9 Aprile 2019, di Mariangela Tessa

Sul rimborso ai truffati delle banche passa la linea voluta dal ministro dell’economia Giovanni Tria, ovvero nel 90% dei casi potranno beneficiare di rimborsi forfettari diretti, mentre nel restante 10% dei casi è previsto il ricorso a un “arbitrato semplificato” da una tipizzazione delle violazioni massive, davanti alla commissione dei 9 esperti indipendenti creata ad hoc.

E’ quanto prevede la proposta illustrata ieri dal Governo alle associazioni dei consumatori, che oggi approderà in Consiglio dei Ministri, e che di fatto sancisce il via libera alla linea del doppio binario portata avanti da Tria, per evitare di incappare in un rifiuto da parte della commissione Ue.
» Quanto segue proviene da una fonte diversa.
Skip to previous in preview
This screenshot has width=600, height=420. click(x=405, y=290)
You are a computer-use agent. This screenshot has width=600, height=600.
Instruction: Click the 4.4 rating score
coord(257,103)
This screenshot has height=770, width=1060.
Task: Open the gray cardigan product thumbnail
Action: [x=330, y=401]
Per accedere automaticamente ai rimborsi i risparmiatori truffati dovranno avere un imponibile entro i 35 mila euro o un patrimonio mobiliare di 100.000 euro. Per gli altri saranno tipizzati gli investimenti “e saranno analizzati per grandi categorie e non caso per caso” davanti alla commissione ad hoc che sarà costituita al ministero dell’Economia, secondo quanto ha detto il sottosegretario.

Il 90% dei risparmiatori avrà rimborso diretto

Con la soluzione trovata per il decreto attuativo sui risparmiatori delle banche “verrebbe soddisfatto circa il 90% della platea che beneficerebbe di un rimborso diretto” ha confermato ieri il premier Giuseppe Conte, a margine di un evento a Milano.

“Abbiamo fatto – continua il premier – tutti i massimi sforzi per consentire una erogazione che sia la più diretta possibile per quanto riguarda le somme che, ricordo, sono già tate stanziate”. Nel dettaglio, spiega il presidente del consiglio, “abbiamo dato delle possibili soluzioni. Una in particolare consentirebbe una modalità  di rimborso efficace e rapida. E’ basata sulla distinzione sopra e sotto soglia, ma le soglie sono molto aperte” e verrebbe soddisfatto il 90% della platea. Per il restante 10%, però, “non è previsto un arbitrato ma una modalità affidata a una commissione tecnica. Mentre l’arbitrato presuppone due parti in conflitto, e cioè i risparmiatori e le banche, nel caso della commissione, non c’e’ l’impresa bancaria, ma solo la richiesta del risparmiatore”. L’obiettivo del governo è quello di “vagliare le richieste in modo omogeneo senza fare istruttorie. Una commissione tecnica garantirebbe indennizzi celeri”.